Monday, December 3, 2012

Gut-putt ban a benefit for the world of golf

The golf industry ought to look at the big picture on this "anchoring" ban by the sport's world governing bodies.

In the short term, of course, it hurts the manufacturers who sunk a lot of R&D money and raw materials into designing and building long putters for terminal yips sufferers, head cases and venal young Tour players bereft of consciences.

And it hurts the retailers and club pros who have stocked their displays with the life-changing implements, and won't be able to give them away now because only the foolhardy would try to learn a method that's going to be illegal in 2016.

Long-term, though, the benefits of a mass return to the shorter, more treacherous, thoroughly unreliable instruments of mental torture are certain to be seen in the worldwide sales of new putters to replace those thrown into the pumpkin patch off the 17th green at Richmond Country Club, dragged behind cars, rusted after being placed in toilet bowls overnight to learn their lesson, broken in a dignified manner over a thigh or otherwise rendered hors de combat.

As long as broomstick and belly putters threatened to take all the mystery out of what happened on the greens, the potential for a single putter to last its contented owner several years - even a lifetime - could have led to a crisis in the golf equipment industry.

But Wednesday, the Royal & Ancient Golf Club of St. Andrews (R&A) and the United States Golf Association fixed that, indirectly, by ruling that beginning on Jan. 1, 2016, it will be illegal to anchor the putter on the chest, chin, belly or in a hand held against any of the above. Golfers will be free to continue to use the longer putters, but what they'd do with them is beyond me.

Attempts at humour aside, this one small rebellion against game-changing elements in golf represents a fairly big step for the R&A and USGA, because it signals the possibility that they may yet rise up for the real battle ahead - against golf ball and driver technology that begets ever-longer courses requiring ever more water and land and time to play.

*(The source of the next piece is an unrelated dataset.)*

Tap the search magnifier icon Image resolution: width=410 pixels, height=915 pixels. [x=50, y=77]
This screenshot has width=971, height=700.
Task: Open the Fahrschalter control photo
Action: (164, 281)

It still seems far-fetched to imagine either body, or both, standing up to Titleist and insisting it make balls that don't go as far, but for now, there is this ruling, and - though the R&A/USGA axis of purity has allowed for three months of public submissions in case there's an angle they haven't thought of - no amount of complaining is apt to change their minds.

Golf, in this case, is nearly unique. Maybe unique, period. I can think of no other professional sport where the technique by which the ball/puck/object is struck, thrown, kicked or propelled is restricted by the rules, other than in basic definitions of the sports - like soccer must be played with the feet or head or chest but never the hands, or the hockey puck may not be thrown, or the basketball may not be kicked.

The rules don't say you can only kick the soccer ball with the instep, or you can't tuck your elbow against your body while shooting the puck. They don't say a bunt isn't a real swing.

There are, of course, a million rules governing equipment, but the anchoring ban is emphatically not about equipment. It's about what constitutes a golf stroke. The R&A and USGA say that freely swinging the hands - emphasis on freely; i.e. unaided by a fulcrum - is the crux of it.

They say the new rule has nothing to do with the fact that three majors in the space of 12 months period were won by players with anchored putters: Keegan Bradley, Webb Simpson and Ernie Els. But the professional level is where the fire started.

The growing number of PGA Tour pros adopting the longer instruments, up to 15 per cent this season, higher than 20 per cent at some Tour stops, was alarming. But not nearly as alarming as the 14-year-old Chinese boy, Guan Tianlang, who won the Asian-Pacific amateur title and an invitation to next year's Masters ... using a belly putter.

It meant the governing bodies could no longer shrug off its use as a fad, but had to take it seriously as a coaching tool, for which they had the testimony of noted guru Butch Harmon in Score Magazine a few months back:

"Belly putting is like stealing," Harmon said. "If I was going to start somebody out who never played before I'd start them with a belly putter, no question about it. It takes the hands right out of the stroke."

And therein lies the argument that always made the most sense, when the anchoring ban was floated: that golf is a game which is meant to be influenced, in part, by nerves. And an attack of nerves, in golf, is most apt to rear its ugly head on or near the putting surface.

If modern instructors are saying that anchoring the club reduces or, with enough practice, virtually eliminates the hands factor in putting, is that not circumventing a body part that ought to be involved in the golf swing?
But to me, as a viewer offended when I see a young professional using one of the long putters, it's a rule meant to be applied to elite players - the high-level amateurs playing golf for serious acclaim, or touring pros whose livelihoods are affected by what the other guy, or guys, are doing.

The aspect of the rule that strikes me as wrong-headed is that there seems no good reason to make the 50-60-70-yearold recreational player go back to suffering the agonies that caused him to abandon the conventional putter in the first place, whether it's back pain or poor eyesight or simply lousy putting.